## [Information]
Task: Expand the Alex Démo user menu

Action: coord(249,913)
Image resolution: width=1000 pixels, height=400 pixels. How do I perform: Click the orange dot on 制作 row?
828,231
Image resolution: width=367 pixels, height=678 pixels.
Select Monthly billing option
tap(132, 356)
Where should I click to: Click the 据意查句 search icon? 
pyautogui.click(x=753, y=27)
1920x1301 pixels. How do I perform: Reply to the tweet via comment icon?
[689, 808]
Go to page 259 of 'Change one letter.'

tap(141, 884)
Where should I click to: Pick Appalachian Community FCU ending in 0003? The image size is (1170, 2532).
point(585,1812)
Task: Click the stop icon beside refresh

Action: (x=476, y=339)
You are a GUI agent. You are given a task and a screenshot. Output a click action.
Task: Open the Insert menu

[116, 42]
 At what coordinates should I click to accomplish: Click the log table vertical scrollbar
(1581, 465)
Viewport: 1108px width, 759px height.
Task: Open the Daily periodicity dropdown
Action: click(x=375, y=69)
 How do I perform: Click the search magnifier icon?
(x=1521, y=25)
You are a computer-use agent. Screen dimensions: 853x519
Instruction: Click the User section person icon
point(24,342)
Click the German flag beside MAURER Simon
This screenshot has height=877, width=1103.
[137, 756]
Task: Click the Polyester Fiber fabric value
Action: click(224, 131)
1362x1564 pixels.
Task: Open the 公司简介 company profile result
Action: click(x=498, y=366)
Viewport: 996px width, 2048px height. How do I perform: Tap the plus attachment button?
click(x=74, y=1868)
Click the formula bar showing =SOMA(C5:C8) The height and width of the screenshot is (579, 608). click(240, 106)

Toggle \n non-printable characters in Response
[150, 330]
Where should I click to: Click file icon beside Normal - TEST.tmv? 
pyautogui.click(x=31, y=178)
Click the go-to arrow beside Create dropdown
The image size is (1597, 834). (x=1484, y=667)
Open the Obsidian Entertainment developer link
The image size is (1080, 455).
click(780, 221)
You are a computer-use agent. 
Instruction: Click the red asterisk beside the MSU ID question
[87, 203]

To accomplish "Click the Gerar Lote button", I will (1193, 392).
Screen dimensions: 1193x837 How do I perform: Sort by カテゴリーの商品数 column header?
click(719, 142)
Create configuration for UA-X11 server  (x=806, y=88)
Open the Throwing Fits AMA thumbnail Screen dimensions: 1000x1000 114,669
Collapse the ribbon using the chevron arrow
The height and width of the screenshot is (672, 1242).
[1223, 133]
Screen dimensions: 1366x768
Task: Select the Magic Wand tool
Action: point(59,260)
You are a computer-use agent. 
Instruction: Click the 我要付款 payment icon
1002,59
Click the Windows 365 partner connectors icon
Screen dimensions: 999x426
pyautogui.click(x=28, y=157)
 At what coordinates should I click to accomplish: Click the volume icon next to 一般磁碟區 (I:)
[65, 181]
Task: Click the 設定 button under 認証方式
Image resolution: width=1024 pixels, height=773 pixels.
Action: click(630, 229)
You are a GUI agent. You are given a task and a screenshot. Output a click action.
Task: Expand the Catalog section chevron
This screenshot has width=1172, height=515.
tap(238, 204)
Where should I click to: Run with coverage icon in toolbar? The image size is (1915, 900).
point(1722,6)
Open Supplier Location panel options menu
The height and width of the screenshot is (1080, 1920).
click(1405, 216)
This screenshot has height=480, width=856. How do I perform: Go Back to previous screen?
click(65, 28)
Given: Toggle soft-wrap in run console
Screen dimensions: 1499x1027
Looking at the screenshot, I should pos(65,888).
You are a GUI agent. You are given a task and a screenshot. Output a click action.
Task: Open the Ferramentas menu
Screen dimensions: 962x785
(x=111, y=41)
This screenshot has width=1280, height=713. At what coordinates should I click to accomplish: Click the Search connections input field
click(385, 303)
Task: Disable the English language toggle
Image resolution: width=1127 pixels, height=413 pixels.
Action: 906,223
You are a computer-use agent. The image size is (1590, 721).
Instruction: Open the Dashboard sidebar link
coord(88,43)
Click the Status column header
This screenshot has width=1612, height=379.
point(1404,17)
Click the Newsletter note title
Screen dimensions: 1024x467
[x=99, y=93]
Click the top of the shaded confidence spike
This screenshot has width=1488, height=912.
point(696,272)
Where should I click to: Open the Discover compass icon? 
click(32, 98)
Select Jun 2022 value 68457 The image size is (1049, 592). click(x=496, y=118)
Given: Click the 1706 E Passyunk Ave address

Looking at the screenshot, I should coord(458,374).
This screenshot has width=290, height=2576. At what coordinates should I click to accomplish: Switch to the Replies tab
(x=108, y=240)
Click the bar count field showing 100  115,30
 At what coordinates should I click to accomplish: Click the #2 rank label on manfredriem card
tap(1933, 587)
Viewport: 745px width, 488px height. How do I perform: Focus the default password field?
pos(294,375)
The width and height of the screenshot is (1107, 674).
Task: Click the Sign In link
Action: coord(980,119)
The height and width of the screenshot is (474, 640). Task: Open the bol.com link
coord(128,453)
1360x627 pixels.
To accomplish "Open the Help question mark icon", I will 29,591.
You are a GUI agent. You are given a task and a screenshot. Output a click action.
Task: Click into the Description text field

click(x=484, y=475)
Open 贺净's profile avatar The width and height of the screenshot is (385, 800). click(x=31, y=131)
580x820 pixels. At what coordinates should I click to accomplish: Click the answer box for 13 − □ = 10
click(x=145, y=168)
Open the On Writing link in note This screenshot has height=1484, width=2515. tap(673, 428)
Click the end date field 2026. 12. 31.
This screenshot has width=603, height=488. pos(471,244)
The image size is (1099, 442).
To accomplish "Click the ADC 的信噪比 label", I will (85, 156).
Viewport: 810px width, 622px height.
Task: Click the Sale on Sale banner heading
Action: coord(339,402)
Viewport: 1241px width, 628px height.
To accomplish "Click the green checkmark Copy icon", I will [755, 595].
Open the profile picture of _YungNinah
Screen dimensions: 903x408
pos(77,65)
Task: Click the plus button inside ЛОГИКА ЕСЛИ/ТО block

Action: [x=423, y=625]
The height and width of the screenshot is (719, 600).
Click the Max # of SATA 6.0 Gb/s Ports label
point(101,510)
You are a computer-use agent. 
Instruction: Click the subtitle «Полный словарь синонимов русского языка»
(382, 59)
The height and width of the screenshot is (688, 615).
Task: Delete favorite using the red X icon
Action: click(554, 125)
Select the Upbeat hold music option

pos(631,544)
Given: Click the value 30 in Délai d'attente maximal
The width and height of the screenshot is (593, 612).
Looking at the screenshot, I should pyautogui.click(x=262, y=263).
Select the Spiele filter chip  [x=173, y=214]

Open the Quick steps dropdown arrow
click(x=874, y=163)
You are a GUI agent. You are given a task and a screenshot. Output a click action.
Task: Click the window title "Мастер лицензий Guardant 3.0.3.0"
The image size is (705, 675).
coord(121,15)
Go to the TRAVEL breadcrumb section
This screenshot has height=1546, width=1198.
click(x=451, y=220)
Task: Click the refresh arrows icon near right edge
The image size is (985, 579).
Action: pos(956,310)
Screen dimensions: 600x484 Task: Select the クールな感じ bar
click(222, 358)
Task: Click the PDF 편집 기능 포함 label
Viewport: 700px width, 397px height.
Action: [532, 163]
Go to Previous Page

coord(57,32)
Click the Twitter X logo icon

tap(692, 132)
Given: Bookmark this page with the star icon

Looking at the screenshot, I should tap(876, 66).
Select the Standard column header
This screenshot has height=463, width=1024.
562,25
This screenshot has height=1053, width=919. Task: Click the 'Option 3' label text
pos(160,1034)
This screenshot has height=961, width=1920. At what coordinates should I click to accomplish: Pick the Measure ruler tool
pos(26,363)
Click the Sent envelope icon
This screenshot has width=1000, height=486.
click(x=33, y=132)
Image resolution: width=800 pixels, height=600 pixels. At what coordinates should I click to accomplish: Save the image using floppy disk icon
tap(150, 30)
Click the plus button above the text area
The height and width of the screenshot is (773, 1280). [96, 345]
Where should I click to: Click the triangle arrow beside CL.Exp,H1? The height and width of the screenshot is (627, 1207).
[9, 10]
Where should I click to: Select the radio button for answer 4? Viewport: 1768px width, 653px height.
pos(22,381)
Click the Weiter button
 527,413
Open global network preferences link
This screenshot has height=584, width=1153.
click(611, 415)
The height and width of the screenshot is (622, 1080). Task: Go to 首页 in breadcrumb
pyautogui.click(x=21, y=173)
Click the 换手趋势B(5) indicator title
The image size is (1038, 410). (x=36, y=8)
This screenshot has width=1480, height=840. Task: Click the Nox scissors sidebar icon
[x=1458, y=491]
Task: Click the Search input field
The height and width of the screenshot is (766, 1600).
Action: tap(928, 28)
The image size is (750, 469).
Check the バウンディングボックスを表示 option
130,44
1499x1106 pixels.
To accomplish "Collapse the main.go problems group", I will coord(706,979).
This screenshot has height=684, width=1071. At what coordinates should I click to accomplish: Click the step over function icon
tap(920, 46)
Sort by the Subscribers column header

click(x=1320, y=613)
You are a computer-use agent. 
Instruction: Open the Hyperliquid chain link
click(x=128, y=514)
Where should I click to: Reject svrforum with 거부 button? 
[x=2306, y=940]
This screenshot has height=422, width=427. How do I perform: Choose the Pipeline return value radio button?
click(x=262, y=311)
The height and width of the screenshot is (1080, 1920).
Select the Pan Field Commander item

## [What the exercise asks]
List each line of the entries that holds the string "note".

## [Solution for this task]
Click the Newsletter note title
Open the On Writing link in note This screenshot has height=1484, width=2515. tap(673, 428)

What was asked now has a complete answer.